Grabbing the best trolling motor battery shouldn’t feel as unlikely as snapping up a largemouth bass in December.

Still, plenty of anglers find themselves navigating unfamiliar waters when it comes to picking the right battery for a trolling motor. What makes it tricky is all the other marine batteries available, and the label on a trolling motor battery doesn’t usually say “for trolling motors.” Instead, you have a lot of options:

  • Do you go with a starting or dual-purpose battery?
  • More cranking amps or more amp-hours?
  • Do you go with an AGM or a flooded battery?

Trolling motors draw power for hours, but your boat’s main engine only needs an initial burst of power. Plenty of boat owners can match a battery to their primary outboard engine’s cranking requirements.

Picking the right battery for your bow-mounted trolling motor is a whole other kettle of fish.


The Best Battery for Trolling Motors Can Deliver Deep-cycling Power

Deep cycle batteries are the best batteries for trolling motors.

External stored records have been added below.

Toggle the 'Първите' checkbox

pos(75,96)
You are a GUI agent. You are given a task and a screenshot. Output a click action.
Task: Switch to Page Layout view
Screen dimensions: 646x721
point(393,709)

If you’re shopping for a trolling motor battery, the label you’re looking for is deep cycling. Deep cycle batteries are designed to be drained and recharged over and over.

That kind of amp drain will kill most lead-acid batteries, particularly a starting battery.

Reel in the kind of real trolling motor power you need.

Visit your nearest Interstate All Battery Center for a long-lasting trolling motor battery out of a wide-ranging selection of marine batteries.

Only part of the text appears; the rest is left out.